Enquanto repetia aquelas palavras para si, Ian o encarava espantado. O que ele não sabia? O que ele estava sentindo, seria influência de Black ou eram as próprias inseguranças vindas à tona? Ele apenas viu Eduardo pegar a capa, colocar ela de volta no lugar e caminhar para onde estavam antes, onde a chuva caía mais e ficou lá em pé, com a capa cobrindo o rosto, provavelmente para esconder as lágrimas.

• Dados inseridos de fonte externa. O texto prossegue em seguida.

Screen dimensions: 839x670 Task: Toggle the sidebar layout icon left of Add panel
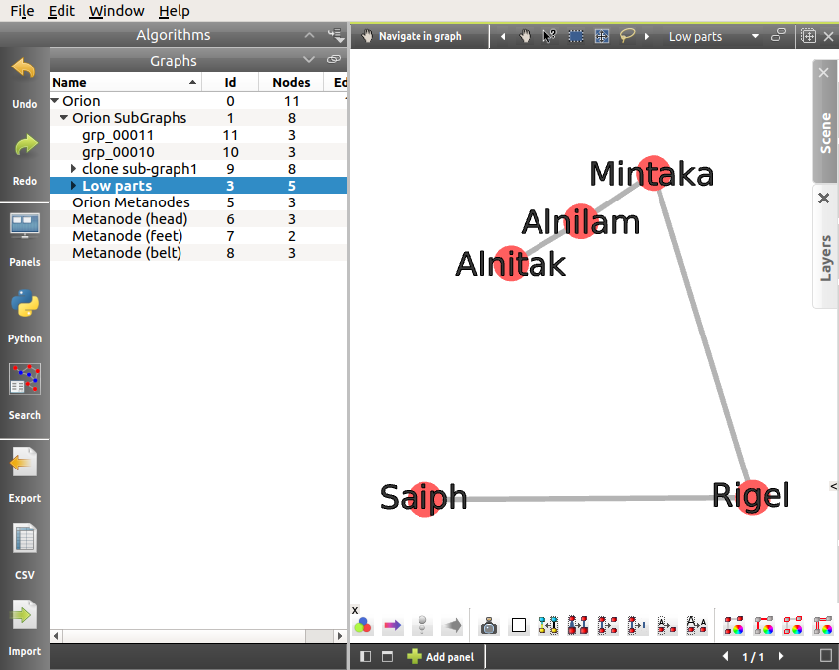coord(366,657)
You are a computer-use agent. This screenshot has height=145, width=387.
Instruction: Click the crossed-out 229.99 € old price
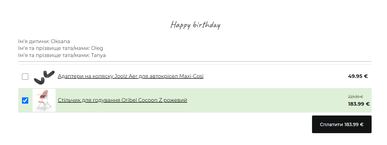355,97
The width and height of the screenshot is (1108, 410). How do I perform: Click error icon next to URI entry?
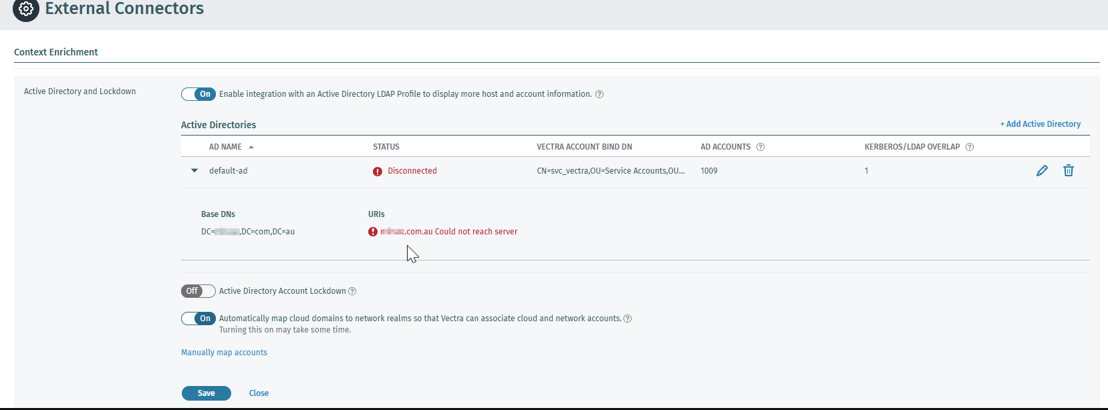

''Você sabe que matará o rei, Eduardo. Não tem como evitar o que vai acontecer. Quando você terminar de falar com a rainha de Rhuld no baile, vai sentir tanta raiva da família Hawklight de Asteria que você vai direto mata-los e tomar Ian para si. Você quer que a maldição seja quebrada e não quer ser amaldiçoado. Difícil. Sempre tem uma consequência. Mas agora, se você acha que é melhor ir a Cadelivia andando na tempestade, vá e pegue um resfriado. Ninguém faz uma viagemdoente. ''
Quando Eduardo olhou para onde Ian estava, o olhar se tornou sério e brilhou juntamente a um raio.Quase um predador natural. Caminhou até onde estava sentado com o lobo, sentou e caiu no sono e daquela vez não sonhou com nada. Mas deu uma vantagem a Ian, que agora sabia o que o fazia fraco: o excesso de confiança nas pessoas erradas, o medo de ser abandonado e trocado e de perder alguém que ama.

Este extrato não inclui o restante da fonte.